Domenica sarà la volta di Johnny Depp, che sbarcherà alla 47.ma edizione del festival per presentare, fuori competizione, “City of lies” di Brad Furman. Il Pirata dei Caraibi ormai uomo maturo stavolta si cala nei panni di Russell Poole, un poliziotto di Los Angeles in pensione che indaga sulle uccisioni – mai chiarite – delle star dell’hip hop Tupac Shakur e Notorious BIG negli anni Novanta. “Un omicidio come questo resta irrisolto solo se la polizia non vuole risolverlo”, dice Depp riferendosi a Notorius BIG in una battuta di questo film del 2019 che denuncia la corruzione della polizia losangelina,  ritirato (sarà un caso anche questo?) dalla programmazione un mese prima della data prevista per il debutto nei cinema.

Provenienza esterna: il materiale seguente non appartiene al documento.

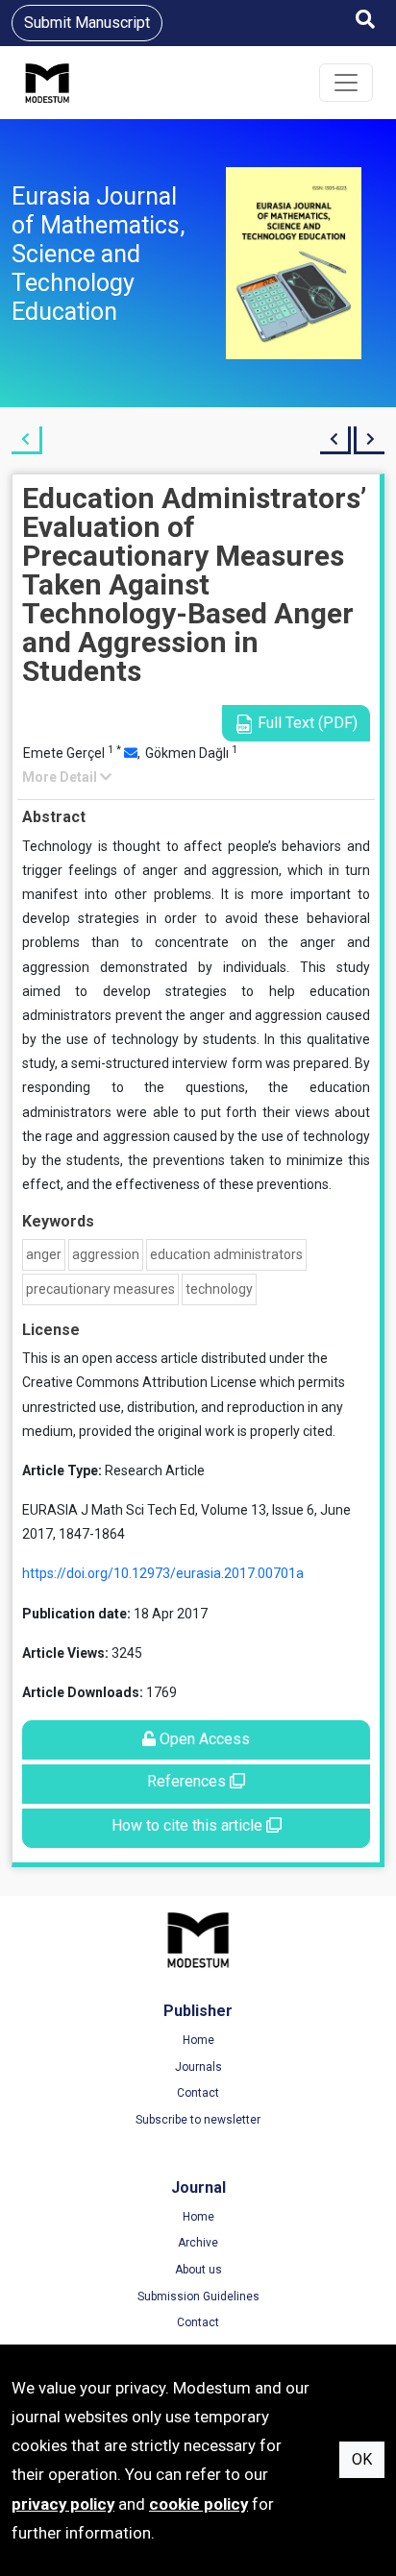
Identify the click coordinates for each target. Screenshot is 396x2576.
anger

Durante i 12 giorni della rassegna saranno proiettati 53 film. Da sempre vetrina dell’industria hollywoodiana, che presentava i suoi blockbuster prima dell’uscita autunnale nelle sale francesi, oggi Deauville è soprattutto il palcoscenico del cinema indipendente americano. A presiedere la giura quest’anno sarà Charlotte Gainsbourg, a sua volta regista di un documentario dedicato alla madre Jane Birkin, “Jane par Charlotte“, già presentato a Cannes.

Charlotte Gainsbourg e Jane Birkin

Come sempre la giuria sarà rigorosamente francese ed entrerà nel vivo con un altro film presentato a Cannes nella sezione “Un certain regard”, “Blue Bayou” di Justin Chon. Dopo il “patto di alleanza” con Cannes siglato l’anno scorso, dalla Croisette arriverà anche Dylan Penn, figlia di Sean, con “Flag Day“. Ma c’e’ una novità: al festival si aprirà una “Finestra sul cinema francese“, con l’anteprima di sei film “made in France” come “”L’amour, c’est mieux que la vie“, di uno dei più noti cineasti d’Oltralpe, Claude Lelouch (il quale ha annunciato che questo sarà il suo ultimo film).

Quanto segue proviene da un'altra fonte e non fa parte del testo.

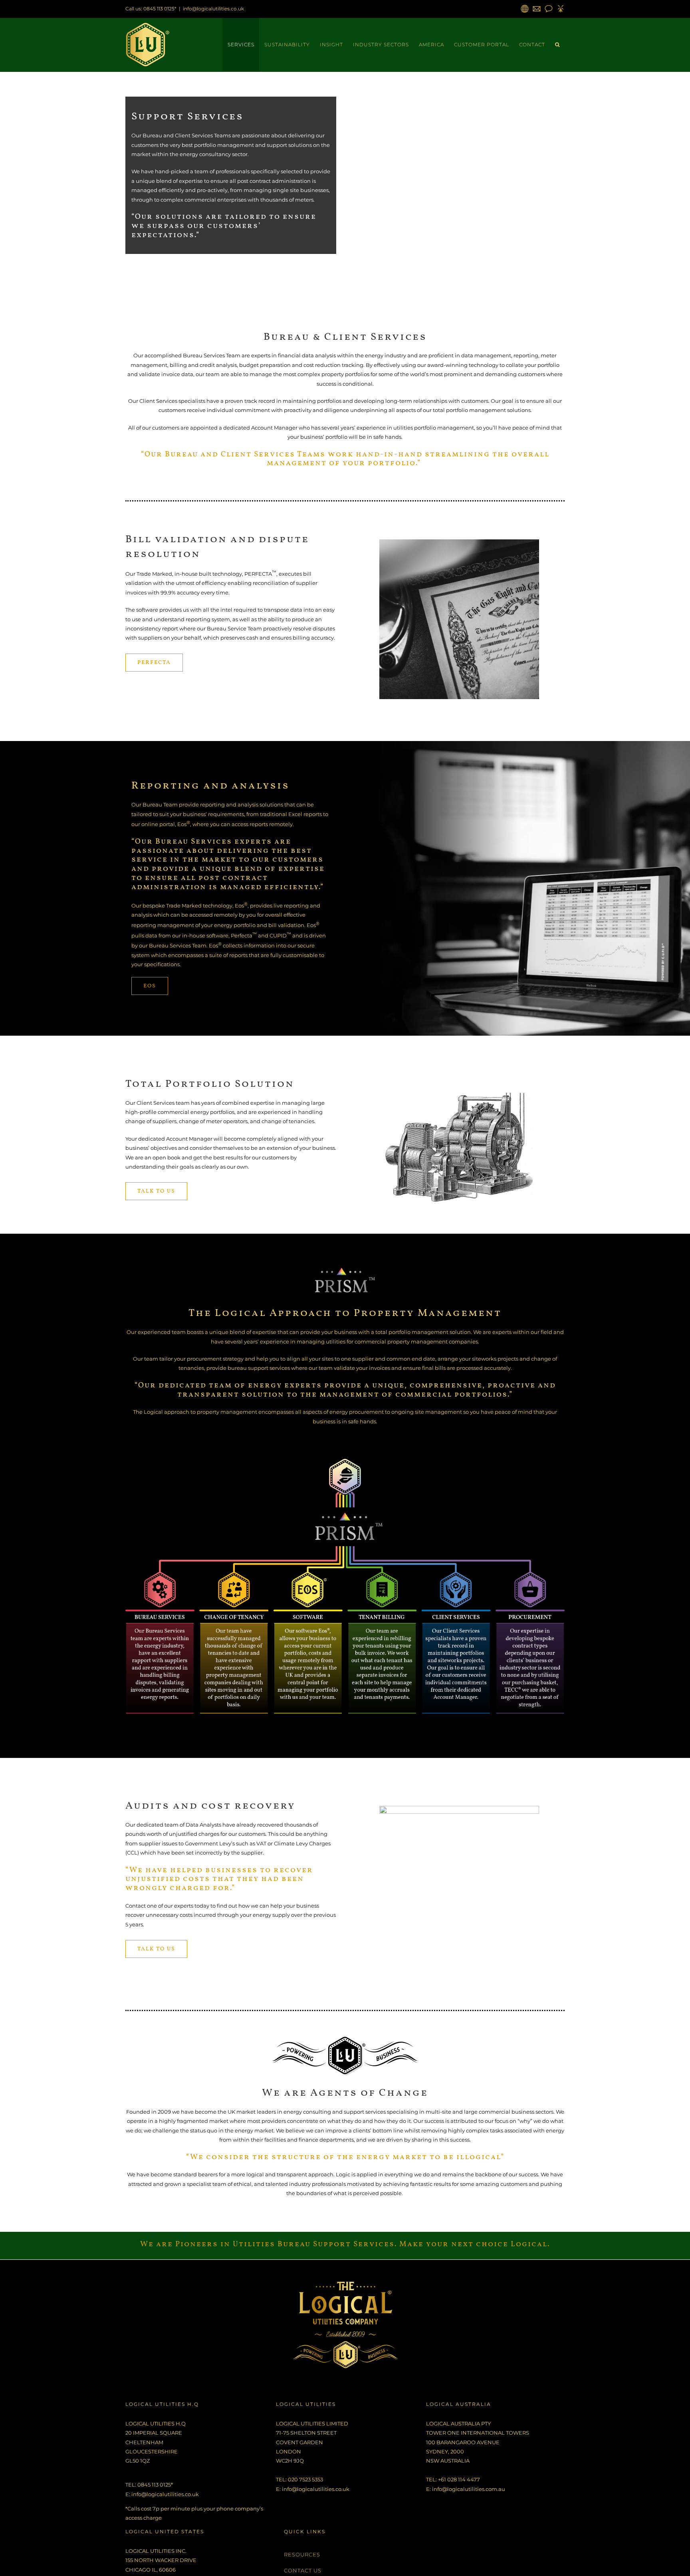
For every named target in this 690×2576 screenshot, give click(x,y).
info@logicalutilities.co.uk (213, 9)
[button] (557, 44)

I riflettori su questa edizione “post-Covid” (speriamo) si accenderanno con l’anteprima di “Stillwater” di Tom McCarthy, con Matt Damon e Camille Cottin e girato a Marsiglia. Una città complessa e in crisi che in questi ultimi giorni è stata sotto la lente di ingrandimento dei media per la visita del presidente francese Macron.